### Task to complete
Switch every "screenshot" in these rows to "screen capture" and leave the rest of the wording unchanged, omitting the pictures from your answer.

### Exercise material
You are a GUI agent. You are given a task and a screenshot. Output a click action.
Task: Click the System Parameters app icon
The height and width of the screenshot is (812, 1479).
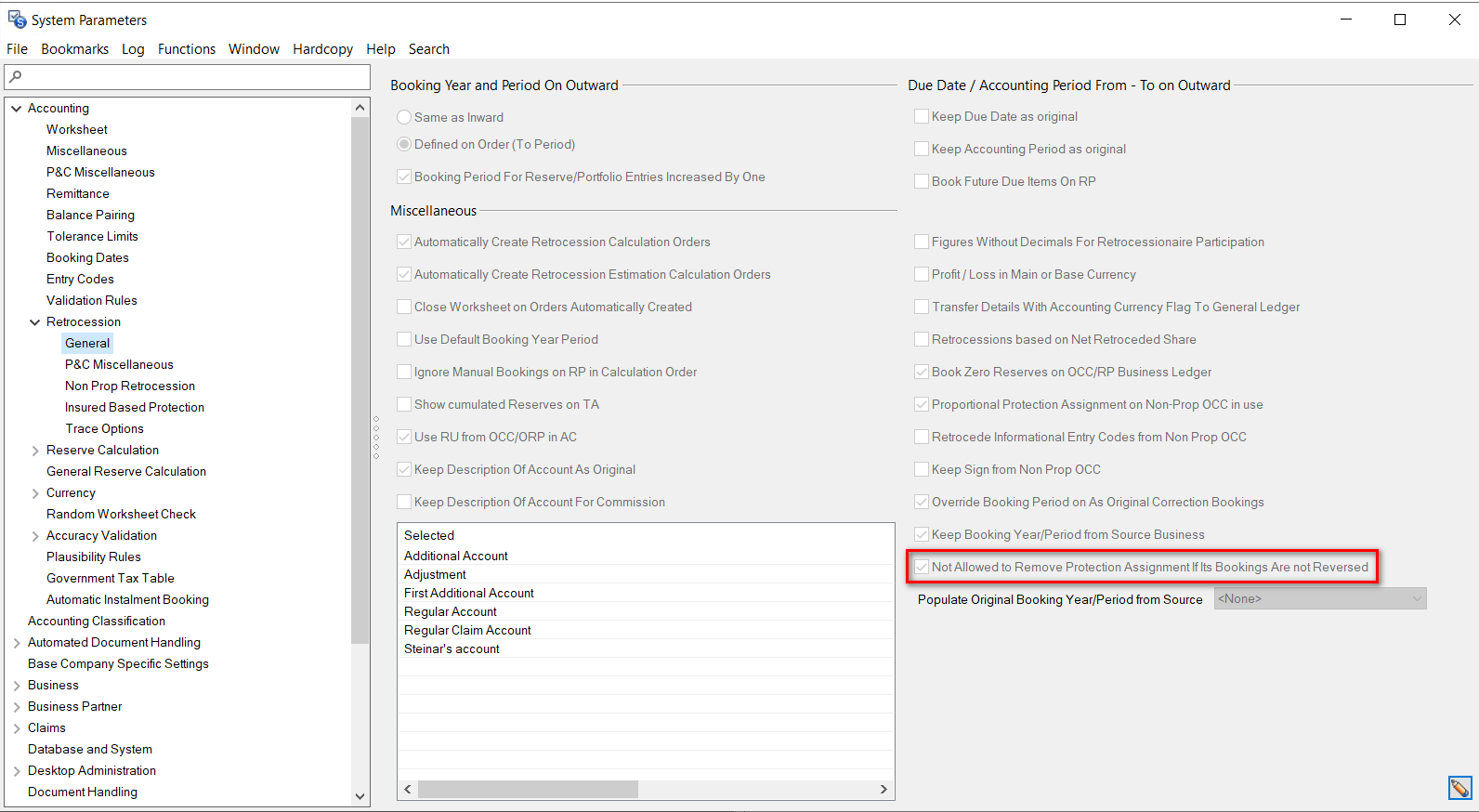pyautogui.click(x=17, y=20)
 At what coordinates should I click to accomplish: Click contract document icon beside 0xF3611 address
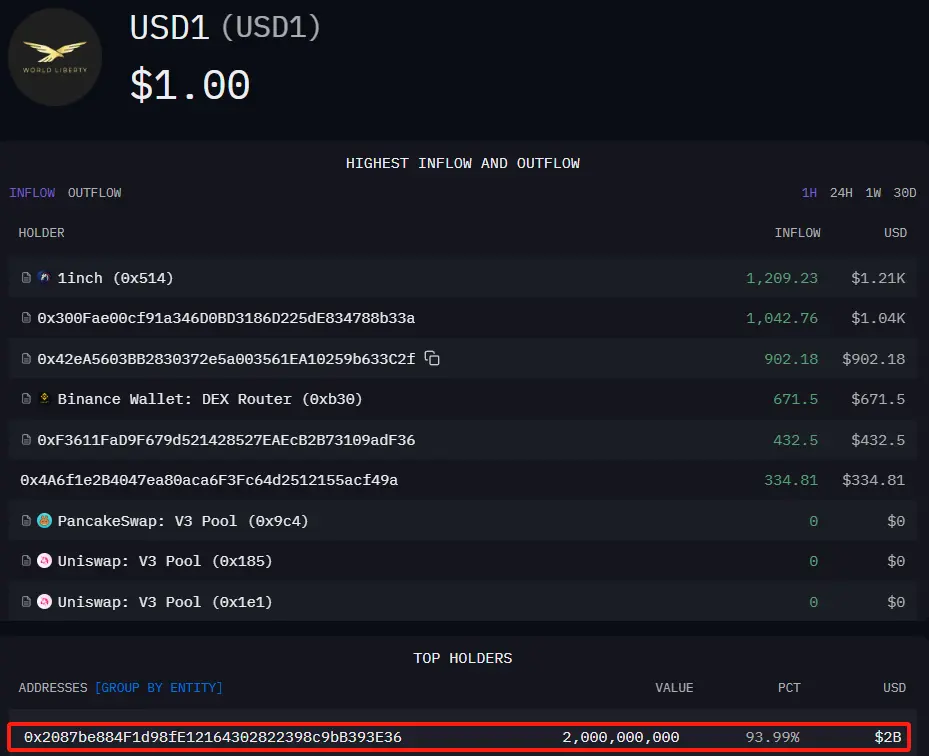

### Exercise answer
You are a GUI agent. You are given a task and a screen capture. Output a click action.
Task: Click the System Parameters app icon
The height and width of the screen capture is (812, 1479).
pyautogui.click(x=17, y=20)
 At what coordinates should I click to accomplish: Click contract document icon beside 0xF3611 address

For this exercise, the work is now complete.